In 2014 only four doctors opted to take up emergency medicine training in Yorkshire, yet there were 39 roles available.

It is thought many doctors are shunning A&E jobs due to the intense pressure, poor work/life balance, and the anti-social hours.

Ambulances parked outside the Accident & Emergency Dept

The huge lack of doctors coming through the ranks in emergency medicine is known to be at the heart of the bid to merge the A&E departments in Calderdale and Huddersfield.

Hospital chiefs at HRI and CRH have previously admitted they were forced to fill large parts of their rota with temporary staff.

In 2014 Calderdale and Huddersfield NHS Foundation Trust (CHFT) admitted it had made do with only seven permanent doctors on the rota for the two A&Es when 12 were needed.

Clinical lead for emergency care, Dr Mark Davies, confirmed the situation was still bleak with the trust having only half the A&E consultants it needed and less than a third of the “middle grade” doctors required.

He added: “We make every effort to recruit to our vacant posts but, like other trusts, are faced with the national shortage of emergency care doctors.

“This is particularly tough for us as we need to staff A&E on two sites.

“This means we are reliant on using locums to boost our A&E teams at both hospitals and, although it is an expensive measure, it has to be done to ensure our services are safe for our patients.”

Dr Mark Davies, clinical lead of A&E at Calderdale and Huddersfield Foundation Trust

The BMA analysis found many other specialities were suffering recruitment shortfalls amid fewer applications to medical school, more doctors rejecting the chance to specialise and more deciding to drop out of the NHS altogether.

Training places across three in four medical specialties in England went unfilled last year while in Yorkshire, specialities such as pyschiatry, oncology, renal and haematolgy also had significant shortfalls in new recruits.

Dr Chaand Nagpaul, BMA council chair, said: “We know that many doctors are struggling with unsustainable workloads in an NHS that is understaffed and chronically underfunded.
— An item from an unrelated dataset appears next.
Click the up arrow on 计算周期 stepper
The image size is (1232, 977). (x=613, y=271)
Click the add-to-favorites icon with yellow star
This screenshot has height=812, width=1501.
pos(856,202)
“This has a huge impact on their morale and wellbeing, often leading to stress and burnout. Brexit also poses a new risk, with almost half of EU doctors considering leaving the NHS following the referendum result.

“With the NHS at breaking point, if the government doesn’t get to grips with this workforce crisis, the NHS will struggle to attract and retain highly trained staff, and patient care will suffer as a result.

“Ignoring this staffing crisis creates to a vicious circle, compound existing problems, adding to pressure on existing staff making them more likely to leave.”